**** Selected passage

Image parsing results can be evaluated with the instance-based Panoptic Quality (PQ) metric , which treats all image regions with the same ’stuff’ class as a single instance. An issue with the PQ metric is that all object instances are treated the same irrespective of their size, and thus the PQ metric may place disproportionate emphasis on small instances, as well as on ’things’ over ’stuff’ classes.

Methodology

We propose an efficient single-shot, bottom-up neural network for image parsing, motivated by DeepLab and PersonLab , which is illustrated in Fig. 2. The proposed network adopts the encoder-decoder paradigm. For efficiency, the semantic segmentation and instance segmentation are generated from the shared decoder output and then fused to produce the final image parsing result.

For image parsing, the network usually operates on high resolution inputs (e.g., $1441\times 1441$ on resized Mapillary Vistas images in our experiments), which leads to high memory usage and latency. Below, we provide details of each component design regarding how we address this challenge and achieve a balance between accuracy and latency/memory footprint during both training and inference.

We have experimented with two networks built on the efficient depthwise separable convolution : the standard Xception-71 for higher accuracy, and a novel Wider variant of MobileNetV2 for faster inference.

Although standard MobileNetV2 performs well on the ImageNet image classification task with an input size of $224\times 224$ , it fails to capture long-range context information given its limited receptive field ( $491\times 491$ pixels) for the task of image parsing with high-resolution inputs. Stacking more $3\times 3$ convolutions is a common practice to increase the receptive field, as is done in Xception-71. However, the extra layers introduce more feature maps, which dominate the memory usage. Considering the limited computation resources, we propose to replace all the $3\times 3$ convolutions in MobileNetV2 with $5\times 5$ convolutions. This approach efficiently increases the receptive field to $981\times 981$ while maintaining the same amount of memory footprint for feature maps and only mildly increasing the computation cost. We refer to the resulting backbone as Wider MobileNetV2.

Additionally, we augment the network backbone with the effective ASPP module (Atrous Spatial Pyramid Pooling) . ASPP applies several parallel atrous convolutions with different rates to further increase the receptive field. The feature map at the encoder output has stride 16, i.e., its spatial resolution is equal to the input size downsampled by a factor of 16 across each spatial dimension.

2 Decoder

The goal of the decoder module is to recover detailed object boundaries. Following DeepLabV3+ , we adopt a simple design that combines the activations at the output of the encoder (with stride 16) with low-level feature maps from the network backbone (with stride 4). The number of channels of the concatenated ASPP outputs and the low-level feature map are first individually reduced by $1\times 1$ convolution and then concatenated together. DeepLabV3+ bilinearly upsamples the reduced ASPP outputs before concatenation in order to account for the different spatial resolutions; however, the upsampling operation significantly increases the memory consumption. In this work, we apply the space-to-depth operation (Fig. 3) to the reduced low-level feature map, which keeps the memory usage of feature maps the same.

Similar to the encoder, the decoder uses two large kernel ( $7\times 7$ ) depthwise convolutions to further increase the receptive field. The resultant feature map has 4096 channels, which is then reduced by depth-to-space (Fig. 3, reverse operation of space-to-depth), yielding a feature map with 256 channels and stride 4, which are used as the input for the image parsing prediction heads.

********
**** Information provided

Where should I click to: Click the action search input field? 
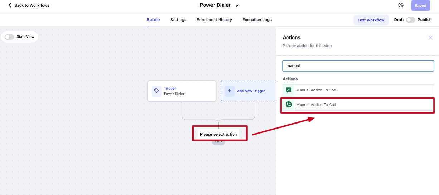pyautogui.click(x=358, y=66)
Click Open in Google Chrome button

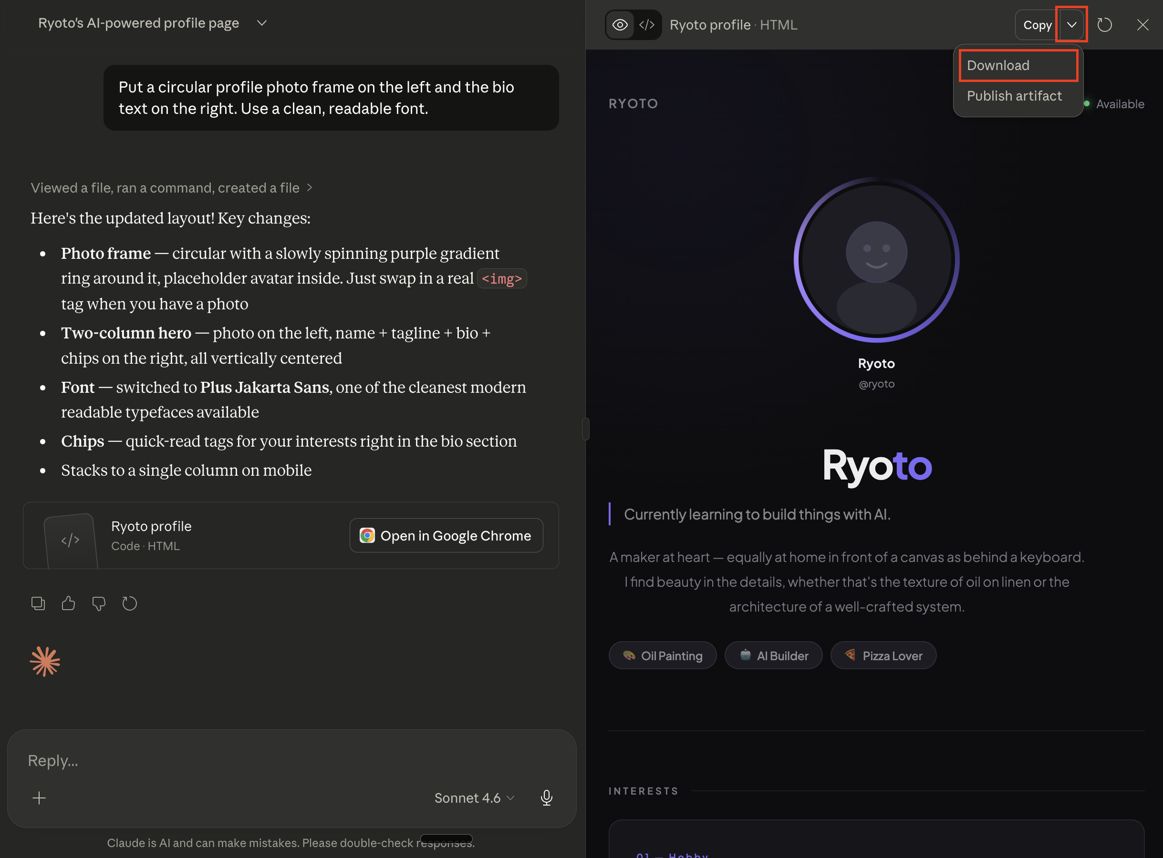pyautogui.click(x=446, y=535)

********

• [What to do]
**1)** Write out the part of the image parsing passage above that opens with the words containing "The goal of" and closes with "maps the same.".
**2)** Resume the passage on the image parsing network, continuing after its last sentence.

• [Exercise results]
**1)**
The goal of the decoder module is to recover detailed object boundaries. Following DeepLabV3+ , we adopt a simple design that combines the activations at the output of the encoder (with stride 16) with low-level feature maps from the network backbone (with stride 4). The number of channels of the concatenated ASPP outputs and the low-level feature map are first individually reduced by $1\times 1$ convolution and then concatenated together. DeepLabV3+ bilinearly upsamples the reduced ASPP outputs before concatenation in order to account for the different spatial resolutions; however, the upsampling operation significantly increases the memory consumption. In this work, we apply the space-to-depth operation (Fig. 3) to the reduced low-level feature map, which keeps the memory usage of feature maps the same.

**2)**
3 Image Parsing Prediction Heads

The proposed network contains five prediction heads, each of which is directly attached to the shared decoder output and consists of two convolution layers with kernel sizes of $7\times 7$ and $1\times 1$ respectively. One head (with 256 filters for the first $7\times 7$ layer) is specific for semantic segmentation, while the other four (each with 64 filters for the first $7\times 7$ layer) are used for class-agnostic instance segmentation.

The semantic segmentation prediction is trained to minimize the bootstrapped cross-entropy loss , in which we sort the pixels based on the cross-entropy loss and we only backpropagate the errors in the top-K positions (hard example mining). We set $K=0.15\cdot N$ , where $N$ is the total number of pixels in the image. Moreover, we weigh the pixel loss based on instance sizes, putting more emphasis on small instances. Specifically, our proposed weighted bootstrapped cross-entropy loss is defined by:

3.2 Instance Segmentation Heads

Similar to , we adopt a keypoint-based representation for object instances. In particular, we consider the four bounding box corners and the center of mass as our $P=5$ object keypoints.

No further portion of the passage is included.